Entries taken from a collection
....

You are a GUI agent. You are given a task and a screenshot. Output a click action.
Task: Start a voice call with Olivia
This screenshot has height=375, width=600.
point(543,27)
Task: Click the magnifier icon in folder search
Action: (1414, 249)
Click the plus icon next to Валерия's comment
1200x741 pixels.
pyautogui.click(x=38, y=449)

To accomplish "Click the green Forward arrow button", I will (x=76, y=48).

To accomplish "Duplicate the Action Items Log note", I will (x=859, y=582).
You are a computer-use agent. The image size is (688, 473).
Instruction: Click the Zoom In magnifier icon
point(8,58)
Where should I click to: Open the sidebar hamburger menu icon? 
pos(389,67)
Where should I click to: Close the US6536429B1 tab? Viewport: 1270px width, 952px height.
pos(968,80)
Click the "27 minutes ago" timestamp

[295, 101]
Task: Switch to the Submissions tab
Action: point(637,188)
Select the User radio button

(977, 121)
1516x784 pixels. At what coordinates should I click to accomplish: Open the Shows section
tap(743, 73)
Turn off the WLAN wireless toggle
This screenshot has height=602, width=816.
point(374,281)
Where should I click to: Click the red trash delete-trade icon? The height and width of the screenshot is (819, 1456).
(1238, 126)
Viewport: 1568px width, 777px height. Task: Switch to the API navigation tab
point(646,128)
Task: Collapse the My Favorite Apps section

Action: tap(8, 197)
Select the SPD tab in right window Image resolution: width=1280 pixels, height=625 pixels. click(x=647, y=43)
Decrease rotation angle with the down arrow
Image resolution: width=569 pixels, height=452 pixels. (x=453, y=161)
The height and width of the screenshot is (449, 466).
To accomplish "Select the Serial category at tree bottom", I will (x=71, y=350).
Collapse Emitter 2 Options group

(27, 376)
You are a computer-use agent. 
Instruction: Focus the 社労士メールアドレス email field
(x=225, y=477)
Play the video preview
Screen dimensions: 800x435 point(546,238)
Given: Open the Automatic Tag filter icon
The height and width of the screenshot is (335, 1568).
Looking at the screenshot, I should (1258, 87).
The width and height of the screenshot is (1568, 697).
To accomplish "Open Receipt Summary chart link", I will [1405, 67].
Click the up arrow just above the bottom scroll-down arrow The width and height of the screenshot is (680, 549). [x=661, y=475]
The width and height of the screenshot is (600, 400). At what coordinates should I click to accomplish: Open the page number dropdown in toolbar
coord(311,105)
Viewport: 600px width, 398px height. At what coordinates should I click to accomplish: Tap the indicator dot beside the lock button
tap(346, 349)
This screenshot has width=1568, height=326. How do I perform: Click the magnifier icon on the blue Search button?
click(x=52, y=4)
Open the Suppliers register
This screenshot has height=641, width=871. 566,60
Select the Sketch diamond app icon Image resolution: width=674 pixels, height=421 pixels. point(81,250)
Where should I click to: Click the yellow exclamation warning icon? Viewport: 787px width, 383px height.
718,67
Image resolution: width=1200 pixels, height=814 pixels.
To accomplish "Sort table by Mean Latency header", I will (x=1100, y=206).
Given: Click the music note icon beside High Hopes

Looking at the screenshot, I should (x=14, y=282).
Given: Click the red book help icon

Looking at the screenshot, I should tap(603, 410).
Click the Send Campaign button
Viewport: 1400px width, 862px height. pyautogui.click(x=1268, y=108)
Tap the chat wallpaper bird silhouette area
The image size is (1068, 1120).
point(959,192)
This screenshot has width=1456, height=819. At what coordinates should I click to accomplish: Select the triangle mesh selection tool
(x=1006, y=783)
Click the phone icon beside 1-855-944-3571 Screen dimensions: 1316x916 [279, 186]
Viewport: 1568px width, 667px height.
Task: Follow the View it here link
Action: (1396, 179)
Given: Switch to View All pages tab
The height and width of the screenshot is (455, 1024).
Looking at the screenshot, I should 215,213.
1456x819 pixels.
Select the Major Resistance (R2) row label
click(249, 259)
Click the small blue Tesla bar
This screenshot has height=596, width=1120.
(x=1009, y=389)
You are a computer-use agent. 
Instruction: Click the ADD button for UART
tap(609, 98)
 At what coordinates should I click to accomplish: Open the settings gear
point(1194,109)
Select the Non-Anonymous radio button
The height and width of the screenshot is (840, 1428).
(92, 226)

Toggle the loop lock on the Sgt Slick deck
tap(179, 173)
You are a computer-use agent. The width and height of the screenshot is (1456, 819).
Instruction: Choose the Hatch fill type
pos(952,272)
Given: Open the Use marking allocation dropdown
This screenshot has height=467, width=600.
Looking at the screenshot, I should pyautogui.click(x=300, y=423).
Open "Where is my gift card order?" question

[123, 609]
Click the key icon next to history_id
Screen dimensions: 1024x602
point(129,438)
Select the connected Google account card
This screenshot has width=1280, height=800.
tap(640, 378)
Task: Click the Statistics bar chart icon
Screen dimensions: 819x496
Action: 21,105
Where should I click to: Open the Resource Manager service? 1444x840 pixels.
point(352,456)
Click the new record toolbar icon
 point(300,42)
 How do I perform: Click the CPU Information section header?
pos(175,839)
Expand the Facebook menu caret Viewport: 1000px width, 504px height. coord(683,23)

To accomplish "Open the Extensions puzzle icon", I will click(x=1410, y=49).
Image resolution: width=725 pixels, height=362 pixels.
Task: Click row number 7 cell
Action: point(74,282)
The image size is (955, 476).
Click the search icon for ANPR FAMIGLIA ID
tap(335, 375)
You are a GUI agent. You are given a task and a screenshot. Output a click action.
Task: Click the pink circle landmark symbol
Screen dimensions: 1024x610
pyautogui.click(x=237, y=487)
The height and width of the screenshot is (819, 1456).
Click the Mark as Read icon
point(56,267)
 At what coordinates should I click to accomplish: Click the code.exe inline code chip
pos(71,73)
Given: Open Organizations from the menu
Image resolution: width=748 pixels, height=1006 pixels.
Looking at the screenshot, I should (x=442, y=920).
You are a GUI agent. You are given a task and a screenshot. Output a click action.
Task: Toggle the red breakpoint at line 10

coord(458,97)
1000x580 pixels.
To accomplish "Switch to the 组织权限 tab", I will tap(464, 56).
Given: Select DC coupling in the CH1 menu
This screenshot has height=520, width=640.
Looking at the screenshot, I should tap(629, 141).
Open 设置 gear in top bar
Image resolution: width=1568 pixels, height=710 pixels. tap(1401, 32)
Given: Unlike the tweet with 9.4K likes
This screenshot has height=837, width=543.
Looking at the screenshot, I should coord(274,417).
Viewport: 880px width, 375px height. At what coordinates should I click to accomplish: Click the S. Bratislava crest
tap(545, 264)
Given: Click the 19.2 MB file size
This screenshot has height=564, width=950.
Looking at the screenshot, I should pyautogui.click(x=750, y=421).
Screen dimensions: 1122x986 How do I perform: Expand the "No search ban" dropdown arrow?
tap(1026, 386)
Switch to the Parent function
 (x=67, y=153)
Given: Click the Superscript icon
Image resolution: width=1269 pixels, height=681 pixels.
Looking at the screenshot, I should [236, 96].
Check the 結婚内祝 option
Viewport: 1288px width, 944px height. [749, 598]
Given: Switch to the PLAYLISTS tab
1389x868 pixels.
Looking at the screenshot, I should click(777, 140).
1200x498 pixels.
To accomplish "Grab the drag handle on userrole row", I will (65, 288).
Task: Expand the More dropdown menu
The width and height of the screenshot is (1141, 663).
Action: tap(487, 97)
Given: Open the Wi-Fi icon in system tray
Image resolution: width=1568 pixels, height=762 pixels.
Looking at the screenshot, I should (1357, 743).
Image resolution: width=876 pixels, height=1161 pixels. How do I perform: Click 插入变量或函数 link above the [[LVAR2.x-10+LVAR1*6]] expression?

....

• Your goal: Set down these lines exactly as they stand, covering all of the items.

• Full output:
You are a GUI agent. You are given a task and a screenshot. Output a click action.
Task: Start a voice call with Olivia
This screenshot has height=375, width=600.
point(543,27)
Task: Click the magnifier icon in folder search
Action: (1414, 249)
Click the plus icon next to Валерия's comment
1200x741 pixels.
pyautogui.click(x=38, y=449)

To accomplish "Click the green Forward arrow button", I will (x=76, y=48).

To accomplish "Duplicate the Action Items Log note", I will (x=859, y=582).
You are a computer-use agent. The image size is (688, 473).
Instruction: Click the Zoom In magnifier icon
point(8,58)
Where should I click to: Open the sidebar hamburger menu icon? 
pos(389,67)
Where should I click to: Close the US6536429B1 tab? Viewport: 1270px width, 952px height.
pos(968,80)
Click the "27 minutes ago" timestamp

[295, 101]
Task: Switch to the Submissions tab
Action: point(637,188)
Select the User radio button

(977, 121)
1516x784 pixels. At what coordinates should I click to accomplish: Open the Shows section
tap(743, 73)
Turn off the WLAN wireless toggle
This screenshot has height=602, width=816.
point(374,281)
Where should I click to: Click the red trash delete-trade icon? The height and width of the screenshot is (819, 1456).
(1238, 126)
Viewport: 1568px width, 777px height. Task: Switch to the API navigation tab
point(646,128)
Task: Collapse the My Favorite Apps section

Action: tap(8, 197)
Select the SPD tab in right window Image resolution: width=1280 pixels, height=625 pixels. click(x=647, y=43)
Decrease rotation angle with the down arrow
Image resolution: width=569 pixels, height=452 pixels. (x=453, y=161)
The height and width of the screenshot is (449, 466).
To accomplish "Select the Serial category at tree bottom", I will (x=71, y=350).
Collapse Emitter 2 Options group

(27, 376)
You are a computer-use agent. 
Instruction: Focus the 社労士メールアドレス email field
(x=225, y=477)
Play the video preview
Screen dimensions: 800x435 point(546,238)
Given: Open the Automatic Tag filter icon
The height and width of the screenshot is (335, 1568).
Looking at the screenshot, I should (1258, 87).
The width and height of the screenshot is (1568, 697).
To accomplish "Open Receipt Summary chart link", I will [1405, 67].
Click the up arrow just above the bottom scroll-down arrow The width and height of the screenshot is (680, 549). [x=661, y=475]
The width and height of the screenshot is (600, 400). At what coordinates should I click to accomplish: Open the page number dropdown in toolbar
coord(311,105)
Viewport: 600px width, 398px height. At what coordinates should I click to accomplish: Tap the indicator dot beside the lock button
tap(346, 349)
This screenshot has width=1568, height=326. How do I perform: Click the magnifier icon on the blue Search button?
click(x=52, y=4)
Open the Suppliers register
This screenshot has height=641, width=871. 566,60
Select the Sketch diamond app icon Image resolution: width=674 pixels, height=421 pixels. point(81,250)
Where should I click to: Click the yellow exclamation warning icon? Viewport: 787px width, 383px height.
718,67
Image resolution: width=1200 pixels, height=814 pixels.
To accomplish "Sort table by Mean Latency header", I will (x=1100, y=206).
Given: Click the music note icon beside High Hopes

Looking at the screenshot, I should (x=14, y=282).
Given: Click the red book help icon

Looking at the screenshot, I should tap(603, 410).
Click the Send Campaign button
Viewport: 1400px width, 862px height. pyautogui.click(x=1268, y=108)
Tap the chat wallpaper bird silhouette area
The image size is (1068, 1120).
point(959,192)
This screenshot has width=1456, height=819. At what coordinates should I click to accomplish: Select the triangle mesh selection tool
(x=1006, y=783)
Click the phone icon beside 1-855-944-3571 Screen dimensions: 1316x916 [279, 186]
Viewport: 1568px width, 667px height.
Task: Follow the View it here link
Action: (1396, 179)
Given: Switch to View All pages tab
The height and width of the screenshot is (455, 1024).
Looking at the screenshot, I should 215,213.
1456x819 pixels.
Select the Major Resistance (R2) row label
click(249, 259)
Click the small blue Tesla bar
This screenshot has height=596, width=1120.
(x=1009, y=389)
You are a computer-use agent. 
Instruction: Click the ADD button for UART
tap(609, 98)
 At what coordinates should I click to accomplish: Open the settings gear
point(1194,109)
Select the Non-Anonymous radio button
The height and width of the screenshot is (840, 1428).
(92, 226)

Toggle the loop lock on the Sgt Slick deck
tap(179, 173)
You are a computer-use agent. The width and height of the screenshot is (1456, 819).
Instruction: Choose the Hatch fill type
pos(952,272)
Given: Open the Use marking allocation dropdown
This screenshot has height=467, width=600.
Looking at the screenshot, I should pyautogui.click(x=300, y=423).
Open "Where is my gift card order?" question

[123, 609]
Click the key icon next to history_id
Screen dimensions: 1024x602
point(129,438)
Select the connected Google account card
This screenshot has width=1280, height=800.
tap(640, 378)
Task: Click the Statistics bar chart icon
Screen dimensions: 819x496
Action: 21,105
Where should I click to: Open the Resource Manager service? 1444x840 pixels.
point(352,456)
Click the new record toolbar icon
 point(300,42)
 How do I perform: Click the CPU Information section header?
pos(175,839)
Expand the Facebook menu caret Viewport: 1000px width, 504px height. coord(683,23)

To accomplish "Open the Extensions puzzle icon", I will click(x=1410, y=49).
Image resolution: width=725 pixels, height=362 pixels.
Task: Click row number 7 cell
Action: point(74,282)
The image size is (955, 476).
Click the search icon for ANPR FAMIGLIA ID
tap(335, 375)
You are a GUI agent. You are given a task and a screenshot. Output a click action.
Task: Click the pink circle landmark symbol
Screen dimensions: 1024x610
pyautogui.click(x=237, y=487)
The height and width of the screenshot is (819, 1456).
Click the Mark as Read icon
point(56,267)
 At what coordinates should I click to accomplish: Click the code.exe inline code chip
pos(71,73)
Given: Open Organizations from the menu
Image resolution: width=748 pixels, height=1006 pixels.
Looking at the screenshot, I should (x=442, y=920).
You are a GUI agent. You are given a task and a screenshot. Output a click action.
Task: Toggle the red breakpoint at line 10

coord(458,97)
1000x580 pixels.
To accomplish "Switch to the 组织权限 tab", I will tap(464, 56).
Given: Select DC coupling in the CH1 menu
This screenshot has height=520, width=640.
Looking at the screenshot, I should tap(629, 141).
Open 设置 gear in top bar
Image resolution: width=1568 pixels, height=710 pixels. tap(1401, 32)
Given: Unlike the tweet with 9.4K likes
This screenshot has height=837, width=543.
Looking at the screenshot, I should coord(274,417).
Viewport: 880px width, 375px height. At what coordinates should I click to accomplish: Click the S. Bratislava crest
tap(545, 264)
Given: Click the 19.2 MB file size
This screenshot has height=564, width=950.
Looking at the screenshot, I should pyautogui.click(x=750, y=421).
Screen dimensions: 1122x986 How do I perform: Expand the "No search ban" dropdown arrow?
tap(1026, 386)
Switch to the Parent function
 (x=67, y=153)
Given: Click the Superscript icon
Image resolution: width=1269 pixels, height=681 pixels.
Looking at the screenshot, I should [236, 96].
Check the 結婚内祝 option
Viewport: 1288px width, 944px height. [749, 598]
Given: Switch to the PLAYLISTS tab
1389x868 pixels.
Looking at the screenshot, I should click(777, 140).
1200x498 pixels.
To accomplish "Grab the drag handle on userrole row", I will (65, 288).
Task: Expand the More dropdown menu
The width and height of the screenshot is (1141, 663).
Action: tap(487, 97)
Given: Open the Wi-Fi icon in system tray
Image resolution: width=1568 pixels, height=762 pixels.
Looking at the screenshot, I should (1357, 743).
Image resolution: width=876 pixels, height=1161 pixels. How do I perform: Click 插入变量或函数 link above the [[LVAR2.x-10+LVAR1*6]] expression?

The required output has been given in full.